— start of Recorded data —

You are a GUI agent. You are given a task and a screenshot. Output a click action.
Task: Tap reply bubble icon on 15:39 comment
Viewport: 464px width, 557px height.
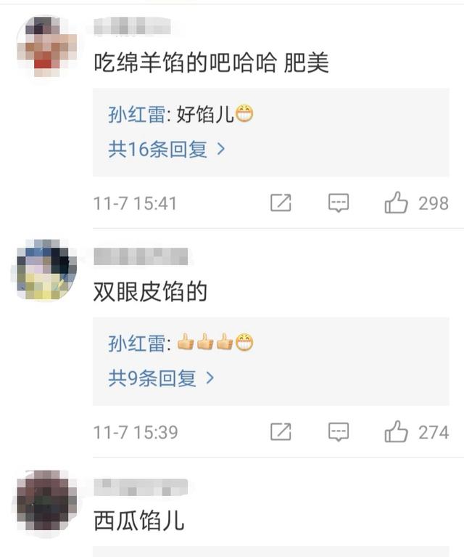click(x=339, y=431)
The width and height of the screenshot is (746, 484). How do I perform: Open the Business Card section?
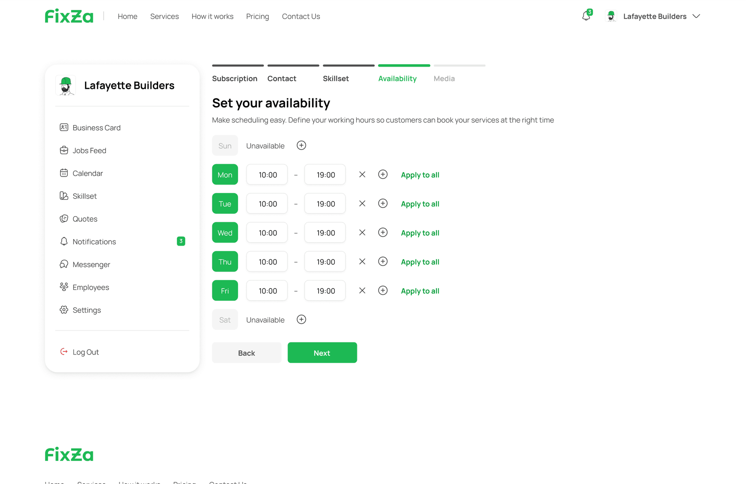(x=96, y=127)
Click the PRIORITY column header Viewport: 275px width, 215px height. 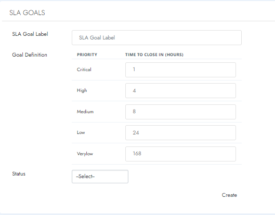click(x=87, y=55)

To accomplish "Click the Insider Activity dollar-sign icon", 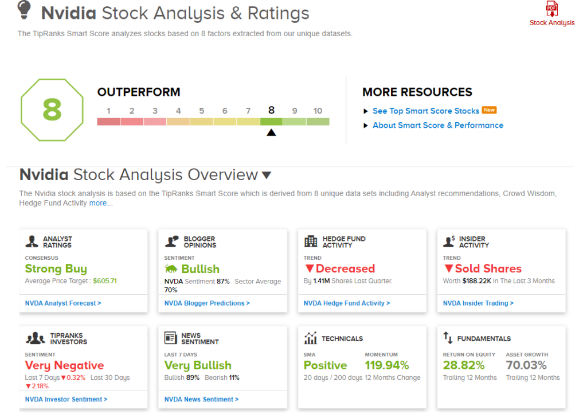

— end of Recorded data —

Rescale the stretch of items from the start through the line containing "click(x=339, y=431)", and give those lines again with the requests included but without the pictures. Multiply every click coordinate in the answers by 1.4 and round each to a whole number, with halves rounded up.

### Final result:
You are a GUI agent. You are given a task and a screenshot. Output a click action.
Task: Tap reply bubble icon on 15:39 comment
Viewport: 464px width, 557px height.
click(x=475, y=603)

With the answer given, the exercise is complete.